For a checklist-style template to build this file, see our transfer pricing documentation checklist. This three-part file provides a clear, logical, and evidence-backed narrative of your cross-border service charges. For a startup, this level of preparation is typically sufficient to satisfy scrutiny for low-value adding services and demonstrates good governance to potential investors and acquirers.
Practical Takeaways for Founders
For a founder expanding internationally, managing transfer pricing for support services doesn't need to be a source of anxiety or a drain on resources. The OECD’s simplified approach provides a clear and globally accepted framework for compliance.
The process boils down to three manageable steps:
- Identify: Use the “support vs. core” test to confirm your service qualifies as low-value adding.
- Calculate: Pool your direct and indirect costs, choose a simple allocation key like headcount, and apply the standard 5% mark-up.
- Document: Create your “Three-Part File” with an intercompany agreement, your calculation spreadsheet, and the corresponding invoices and payments.
By following this pragmatic approach, you can meet your obligations to both HMRC and the IRS, maintain clean financial records, and focus your energy on what truly matters: building your company. Find templates and policies at the transfer pricing documentation hub. This is one of the most effective safe harbor rules for startups to leverage.
Frequently Asked Questions
Q: What happens if a service doesn't qualify for the simplified method?
A: If a service is part of your core business or involves high-value intangibles, you must use a standard transfer pricing method. This typically requires a more detailed functional analysis and a benchmarking study to determine an arm’s length price, which is a more complex and costly process.
Q: Can we use a mark-up other than 5% for low-value adding services?
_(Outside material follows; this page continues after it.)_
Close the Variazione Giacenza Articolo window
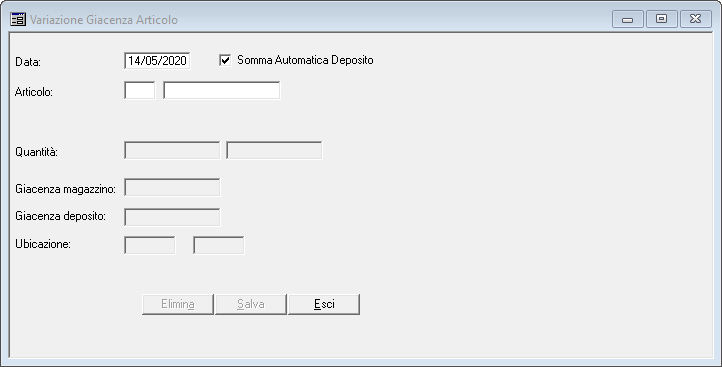The width and height of the screenshot is (722, 367). [x=696, y=19]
A: The 5% mark-up is the designated "safe harbor" rate. While you can use a different mark-up, doing so requires you to provide evidence and benchmarking to justify it, which defeats the purpose of the simplified approach. Sticking to 5% provides certainty and minimizes compliance risk for qualifying services.
Q: How often do we need to update these calculations?
A: You should review and update your cost pools and allocation keys annually. Your costs, headcount, and other business metrics will change as you grow, so the allocated charges must be recalculated each fiscal year to remain accurate and defensible. Consistency in methodology is key from year to year.
Q: Is a formal intercompany agreement legally necessary?
A: While not always a strict legal requirement for the service itself, it is essential for tax defense. An agreement demonstrates to tax authorities like HMRC or the IRS that the arrangement was planned, deliberate, and commercially grounded from the start, rather than an afterthought to shift profits.